Alors là, les copains, on quitte les Pyrénées, on range les piolets, les cordages et les chaussures de rando. Direction Bordeaux, avec une grande traversée de la forêt landaise. Autrement dit : des pins, des lignes droites, des pins, des lignes droites … Tu te demandes si le décor n’est pas en boucle comme dans un vieux jeu vidéo.
Pour les échappés, soyons francs, ça sent la journée compliquée. Ils vont bien tenter de partir, parce qu’il faut toujours un courageux pour faire honneur au sponsor et montrer le maillot à la télé. Mais dans les Landes, pour piéger les équipes de sprinteurs, il faut soit un vent de côté bien méchant, soit un directeur sportif fou qui te lance l’équipe entière en contre la montre.

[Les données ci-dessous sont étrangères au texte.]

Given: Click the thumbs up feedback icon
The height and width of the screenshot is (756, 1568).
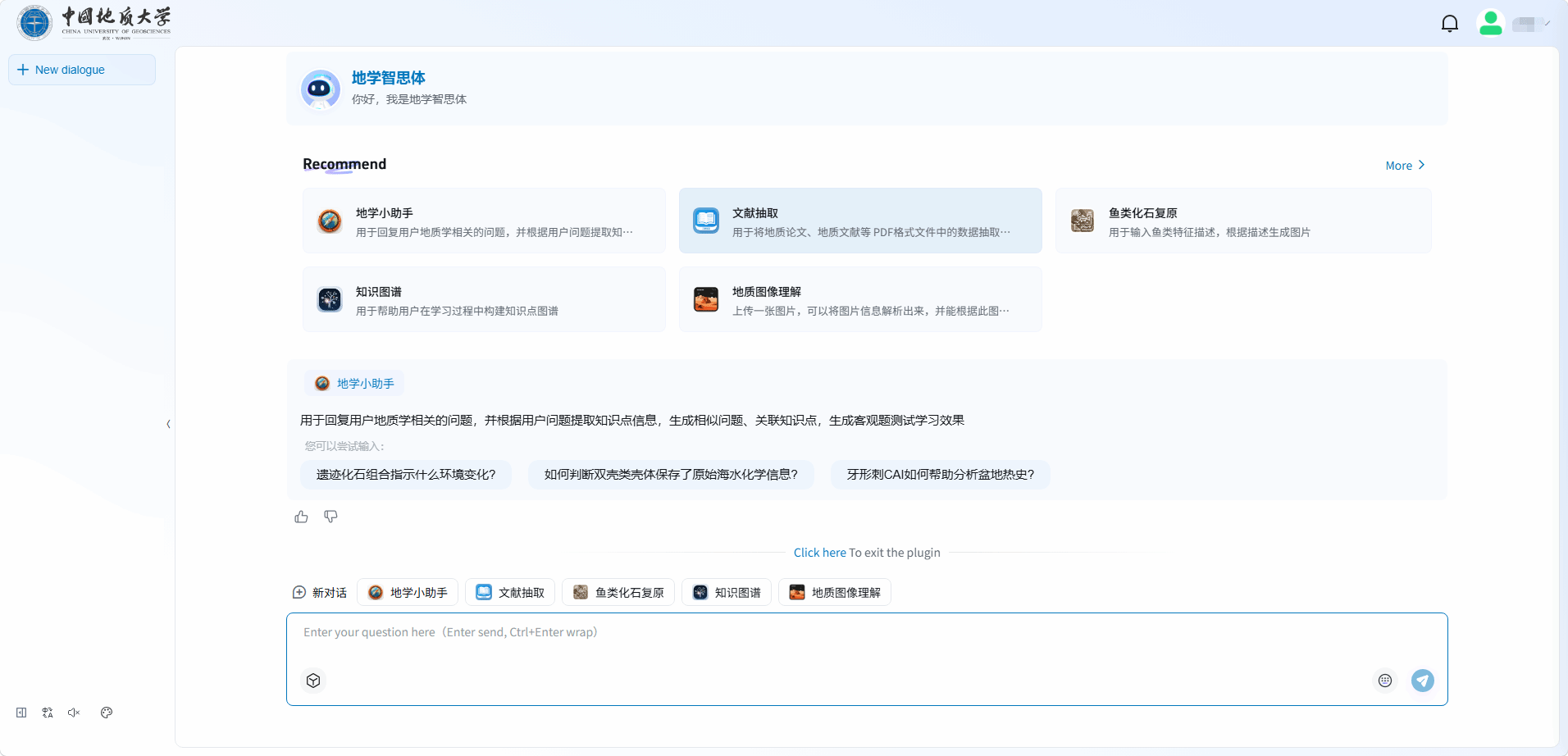Looking at the screenshot, I should click(x=301, y=517).
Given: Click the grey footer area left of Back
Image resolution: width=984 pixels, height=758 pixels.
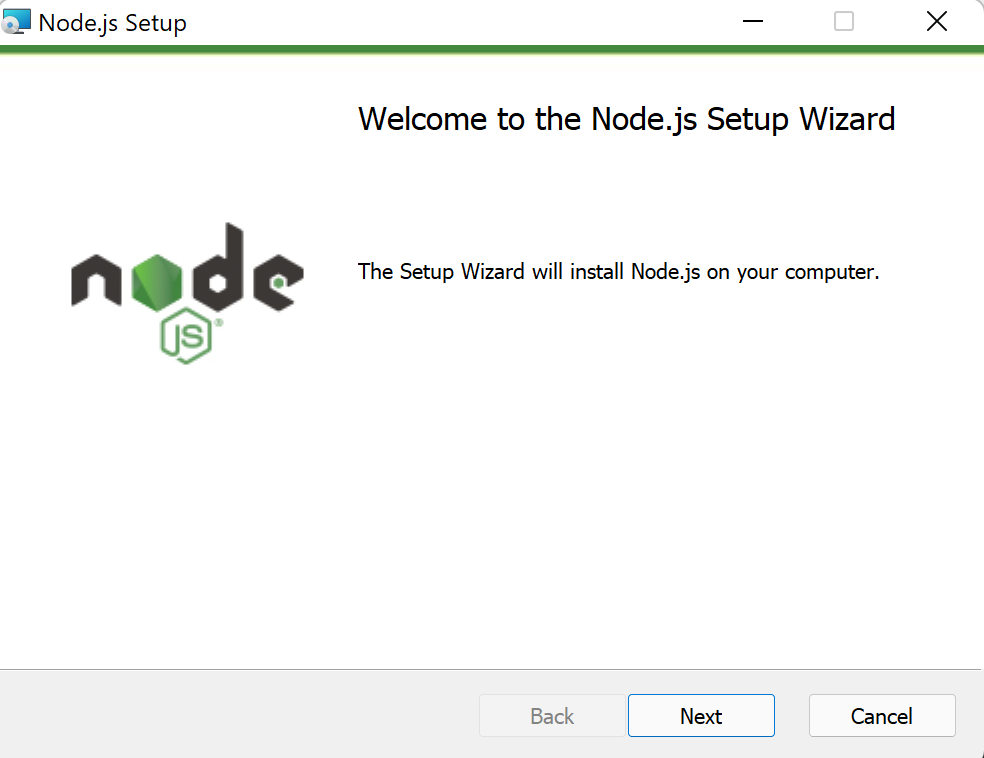Looking at the screenshot, I should pyautogui.click(x=240, y=714).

Parce que derrière, les gros trains de sprinteurs vont se mettre en marche. Et quand ces gars-là décident d’arriver à l’heure, c’est pas le TER du dimanche matin : c’est plutôt le TGV avec les coudes sortis, les mollets huilés et le chef de gare qui hurle dans l’oreillette.
Bordeaux, c’est un classique pour sprinteurs : large, rapide, prestigieux, avec juste ce qu’il faut de décor pour faire croire que les gars ont le temps de regarder l’architecture. En vrai, à 65 km/h dans le dernier kilomètre, ils voient surtout des roues, des épaules, et leur vie défiler entre deux barrières publicitaires.
En résumé : étape pour les grosses cuisses, échappée courageuse mais probablement condamnée, et arrivée massive très probable. Une journée où les grimpeurs soufflent enfin, les sprinteurs affûtent les canines, et les directeurs sportifs règlent les trains comme s’ils bossaient à la SNCF… sauf que là, normalement, ça arrive à l’heure.